1; labeled

2.3K 83 22
                                    

Chris Brown

Borderline schizophrenic.

At the age of sixteen years old, I was branded with that invisible label. Almost ten years later, and I was still carrying that imaginary title above my head. I was marked with this inconspicuous "illness" that they diagnosed me with, despite my insisting that I was perfectly normal. I wasn't seeing things, I wasn't crazy; I know exactly what I saw that night and every night since then I saw it over and over again - a broken record player in my conscience.

"Christopher?"

I blinked my eyes open and shivered, my eyes traveling over the plain room I was sitting in. The couch was a dark brown leather with lavender throw pillows on the two end cushions, and in front of me, on a Persian rug that didn't match anything in this office, sat a coffee table with my sweating glass of ice water. Past that was another chair that was occupied by a woman with narrowed eyes, watching my every move to decipher what I was thinking, but I put a wall up to stop her from digging further into territory that was off limits to everyone except me.

"You're not saying anything," she murmured with a warm smile, dragging me from my thoughts enough to look down at the sketchbook in my lap and the charcoal pencil in my right hand. "Are you alright?"

"Yeah," I mumbled disinterestedly. "And my name is Chris, nobody calls me Christopher anymore."

This made her smile as if it was a silent victory for her. "Right, sorry...Chris. You remember our deal, right?"

I did. It was a stupid deal, but anything so that I could keep drawing. I sighed out quietly and refused to look at her, "Yeah. I can only draw if I talk to you."

Twenty five years old and I'm still getting treated like a damn teenager. But anything to keep me occupied.

"Right," she smiled softly, almost inviting me to spill the beans. When I didn't say anything, she still kept smiling. "I've been working with you for years now, Chris, and we still haven't really talked about what happened."

My jaw clenched, but I hid it by shifting the book closer to my face.

"Tell me about your tattoos," she offered.

I peeked over the top of the book and raised an eyebrow. "My tattoos? What about them?"

"Which one is your favorite?" Her smile got on my nerves, like nothing ever upset her. Ever. It was bullshit.

I never really gave it much thought. Did I have a favorite? "Uh, I guess the one on my wrist of my mom's name. Her name was Joyce."

This piqued her interest and she leaned forward slightly to show that she was listening. "And what about the one on your hand?" She pointed to my right hand.

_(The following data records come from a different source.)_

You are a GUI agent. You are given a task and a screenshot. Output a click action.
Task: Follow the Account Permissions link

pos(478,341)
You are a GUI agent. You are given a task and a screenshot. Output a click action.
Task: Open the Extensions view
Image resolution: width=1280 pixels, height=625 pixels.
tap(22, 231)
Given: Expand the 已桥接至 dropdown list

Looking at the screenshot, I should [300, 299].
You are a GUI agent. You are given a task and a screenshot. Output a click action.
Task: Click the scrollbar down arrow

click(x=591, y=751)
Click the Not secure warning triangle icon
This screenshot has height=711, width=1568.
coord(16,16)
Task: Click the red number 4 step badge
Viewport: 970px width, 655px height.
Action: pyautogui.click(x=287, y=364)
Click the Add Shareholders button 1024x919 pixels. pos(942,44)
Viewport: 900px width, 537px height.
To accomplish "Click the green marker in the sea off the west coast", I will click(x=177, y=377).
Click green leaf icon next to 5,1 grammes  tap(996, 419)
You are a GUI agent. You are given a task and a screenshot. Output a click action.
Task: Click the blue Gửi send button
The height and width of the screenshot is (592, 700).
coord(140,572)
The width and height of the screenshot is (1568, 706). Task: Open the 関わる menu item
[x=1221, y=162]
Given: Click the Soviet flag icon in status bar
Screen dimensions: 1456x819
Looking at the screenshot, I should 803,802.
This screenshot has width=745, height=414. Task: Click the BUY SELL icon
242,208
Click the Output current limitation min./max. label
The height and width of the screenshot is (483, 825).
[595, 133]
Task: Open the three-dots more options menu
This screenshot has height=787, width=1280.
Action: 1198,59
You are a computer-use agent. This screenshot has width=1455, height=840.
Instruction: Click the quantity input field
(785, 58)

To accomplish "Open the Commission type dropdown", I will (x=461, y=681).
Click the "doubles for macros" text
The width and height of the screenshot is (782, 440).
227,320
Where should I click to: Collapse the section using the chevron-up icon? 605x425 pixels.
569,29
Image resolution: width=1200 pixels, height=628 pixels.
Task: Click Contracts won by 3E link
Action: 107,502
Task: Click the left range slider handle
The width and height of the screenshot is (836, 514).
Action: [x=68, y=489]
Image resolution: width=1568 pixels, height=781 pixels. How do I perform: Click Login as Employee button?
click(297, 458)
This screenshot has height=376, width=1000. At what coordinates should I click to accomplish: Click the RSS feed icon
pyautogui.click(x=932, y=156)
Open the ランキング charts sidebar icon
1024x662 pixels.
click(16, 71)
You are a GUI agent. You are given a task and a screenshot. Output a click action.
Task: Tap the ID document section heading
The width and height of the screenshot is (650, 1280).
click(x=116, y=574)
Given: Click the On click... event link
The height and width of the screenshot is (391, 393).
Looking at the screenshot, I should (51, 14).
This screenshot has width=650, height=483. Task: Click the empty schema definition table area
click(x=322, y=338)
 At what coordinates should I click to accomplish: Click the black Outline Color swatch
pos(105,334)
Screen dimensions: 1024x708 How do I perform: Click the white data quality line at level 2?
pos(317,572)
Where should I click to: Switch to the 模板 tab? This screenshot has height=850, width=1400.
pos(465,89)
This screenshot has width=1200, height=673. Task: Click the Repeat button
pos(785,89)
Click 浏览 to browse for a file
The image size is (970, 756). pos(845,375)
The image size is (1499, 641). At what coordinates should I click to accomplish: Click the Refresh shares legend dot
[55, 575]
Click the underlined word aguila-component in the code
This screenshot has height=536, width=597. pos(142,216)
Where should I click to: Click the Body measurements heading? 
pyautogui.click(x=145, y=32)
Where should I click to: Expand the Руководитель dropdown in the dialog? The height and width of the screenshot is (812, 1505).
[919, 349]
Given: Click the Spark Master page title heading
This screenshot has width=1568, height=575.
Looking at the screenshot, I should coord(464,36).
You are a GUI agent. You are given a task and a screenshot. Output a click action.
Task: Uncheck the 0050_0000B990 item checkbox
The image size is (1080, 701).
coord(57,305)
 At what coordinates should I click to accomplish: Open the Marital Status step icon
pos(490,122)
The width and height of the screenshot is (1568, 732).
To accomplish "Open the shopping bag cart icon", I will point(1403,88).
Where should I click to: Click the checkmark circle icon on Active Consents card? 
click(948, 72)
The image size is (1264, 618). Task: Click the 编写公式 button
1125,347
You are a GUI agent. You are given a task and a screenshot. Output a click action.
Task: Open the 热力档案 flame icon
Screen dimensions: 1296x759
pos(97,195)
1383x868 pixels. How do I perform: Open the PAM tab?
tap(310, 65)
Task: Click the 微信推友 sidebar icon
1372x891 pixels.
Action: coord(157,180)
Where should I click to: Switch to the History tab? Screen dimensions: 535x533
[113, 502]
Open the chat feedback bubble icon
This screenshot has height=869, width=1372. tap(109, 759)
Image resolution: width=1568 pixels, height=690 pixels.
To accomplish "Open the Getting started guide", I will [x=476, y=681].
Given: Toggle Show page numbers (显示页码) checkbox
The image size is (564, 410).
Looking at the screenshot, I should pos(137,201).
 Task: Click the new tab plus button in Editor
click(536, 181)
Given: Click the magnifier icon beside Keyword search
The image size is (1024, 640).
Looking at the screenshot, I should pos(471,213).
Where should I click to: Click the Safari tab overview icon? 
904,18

"That's my matching tattoo that I got with my foster brother when we were fifteen. He's my best friend." I smiled in remembrance. At the time, our foster mom didn't know we were getting them. She thought we were staying after school for practice, but we actually caught a ride with a senior who hooked us up. Mijo damn near shed a tear from the pain, but I didn't even flinch; I'd felt worse. Our foster mom nearly skinned us alive when she saw them, though, but that made it so much better.

"You're smiling," she noted with a wide grin. "Do you think of that memory often?"

I nodded, "Yeah, it's funny."

"Tell me about him."

"Mijo?" I clarified, letting out a breath that ended with a small chuckle. "He's the coolest guy I've ever met, super chill, and we just vibe off each other."